Politique belge

Il y a un peu plus d'un an, Emmanuel Deroubaix, attaché de presse d’artistes et conseiller communal (MR) à Woluwe-Saint-Lambert, avait été suspendu par son parti pour un an. Cette sanction venait à la suite d'une condamnation en justice. Pour rappel, Emmanuel Deroubaix a été condamné par le tribunal correctionnel de Bruxelles. Sa peine : 100 heures de travail. Son délit : avoir giflé une journaliste de la RTBF. 

Depuis, il a effectué sa peine de travail et les instances nationales du MR l'ont donc réintégré au sein du parti en juin dernier. Sa section locale et la fédération bruxelloise du MR ont été informées de cette décision.

Mais, l'histoire ne s'arrête pas là. Emmanuel Deroubaix vient, en parallèle, d'être exclu de la section de Woluwe-Saint-Lambert. Cette décision lui a été notifiée lundi dernier. 
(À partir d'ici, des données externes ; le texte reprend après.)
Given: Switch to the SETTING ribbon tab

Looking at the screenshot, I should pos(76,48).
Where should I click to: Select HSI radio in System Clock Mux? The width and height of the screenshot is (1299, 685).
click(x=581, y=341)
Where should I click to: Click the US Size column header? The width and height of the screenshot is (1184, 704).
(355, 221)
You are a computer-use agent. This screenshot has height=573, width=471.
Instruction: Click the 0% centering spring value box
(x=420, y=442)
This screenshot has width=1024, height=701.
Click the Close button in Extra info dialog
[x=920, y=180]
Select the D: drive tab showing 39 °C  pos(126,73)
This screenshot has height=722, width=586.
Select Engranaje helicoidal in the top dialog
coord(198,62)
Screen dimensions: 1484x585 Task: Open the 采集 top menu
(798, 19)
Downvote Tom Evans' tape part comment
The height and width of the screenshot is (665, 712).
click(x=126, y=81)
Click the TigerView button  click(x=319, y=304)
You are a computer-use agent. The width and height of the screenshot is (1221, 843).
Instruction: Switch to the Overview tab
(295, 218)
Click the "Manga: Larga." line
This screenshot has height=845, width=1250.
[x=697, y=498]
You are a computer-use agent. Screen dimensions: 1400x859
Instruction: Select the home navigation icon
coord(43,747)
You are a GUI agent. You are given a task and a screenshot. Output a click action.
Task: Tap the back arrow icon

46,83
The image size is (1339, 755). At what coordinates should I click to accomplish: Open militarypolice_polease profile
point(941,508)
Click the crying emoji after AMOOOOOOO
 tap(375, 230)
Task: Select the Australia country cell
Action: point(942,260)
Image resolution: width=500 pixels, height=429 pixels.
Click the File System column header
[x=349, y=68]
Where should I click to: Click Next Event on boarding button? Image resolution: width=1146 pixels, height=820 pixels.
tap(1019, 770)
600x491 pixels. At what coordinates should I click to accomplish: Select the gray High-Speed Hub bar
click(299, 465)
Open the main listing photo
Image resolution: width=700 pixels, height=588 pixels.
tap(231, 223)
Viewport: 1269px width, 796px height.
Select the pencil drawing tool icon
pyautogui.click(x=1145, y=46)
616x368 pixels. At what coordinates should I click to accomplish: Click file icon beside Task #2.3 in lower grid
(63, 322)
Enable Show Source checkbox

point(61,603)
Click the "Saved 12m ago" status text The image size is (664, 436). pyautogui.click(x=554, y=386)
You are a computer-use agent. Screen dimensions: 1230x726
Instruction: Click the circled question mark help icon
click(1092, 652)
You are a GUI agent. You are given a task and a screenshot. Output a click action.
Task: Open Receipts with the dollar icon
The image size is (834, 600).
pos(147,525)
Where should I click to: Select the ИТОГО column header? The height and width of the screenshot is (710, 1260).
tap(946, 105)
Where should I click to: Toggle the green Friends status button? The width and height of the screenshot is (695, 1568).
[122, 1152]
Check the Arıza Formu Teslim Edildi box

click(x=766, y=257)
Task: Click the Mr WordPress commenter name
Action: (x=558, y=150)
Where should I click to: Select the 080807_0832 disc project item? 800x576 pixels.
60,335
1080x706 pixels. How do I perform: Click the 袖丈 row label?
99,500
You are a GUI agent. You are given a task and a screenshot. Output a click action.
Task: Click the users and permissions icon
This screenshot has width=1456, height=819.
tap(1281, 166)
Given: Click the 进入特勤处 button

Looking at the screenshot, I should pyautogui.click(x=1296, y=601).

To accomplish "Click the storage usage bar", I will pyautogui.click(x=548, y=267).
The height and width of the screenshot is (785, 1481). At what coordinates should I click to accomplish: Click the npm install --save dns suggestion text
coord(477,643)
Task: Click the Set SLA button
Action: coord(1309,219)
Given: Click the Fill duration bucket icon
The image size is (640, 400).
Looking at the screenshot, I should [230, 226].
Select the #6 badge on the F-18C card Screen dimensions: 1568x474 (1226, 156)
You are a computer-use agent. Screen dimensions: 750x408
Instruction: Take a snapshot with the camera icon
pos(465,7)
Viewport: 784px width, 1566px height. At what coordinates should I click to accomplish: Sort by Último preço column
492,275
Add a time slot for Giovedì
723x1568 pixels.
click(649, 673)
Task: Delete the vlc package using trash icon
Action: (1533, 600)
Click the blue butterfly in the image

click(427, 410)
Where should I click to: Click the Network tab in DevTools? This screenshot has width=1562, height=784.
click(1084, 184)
La raison de cette exclusion n'est pas directement liée à sa condamnation mais à d'autres faits internes à la vie politique locale. Certains lui reprochent son individualisme et son comportement en général. Il a été entendu en juillet par sa section mais ses explications n'ont pas convaincu, manifestement. "Il y avait une rupture de confiance suite à l'accumulation de différents faits, une incapacité à continuer à travailler ensemble. Je ne veux pas donner plus de détails sur cette affaire", explique Amélie Pans, la présidente de la section MR à Woluwe-Saint-Lambert. 

Emmanuel Deroubaix, bien qu'exclu de la section, reste tout de même membre du MR au niveau national et continue à siéger comme conseiller communal.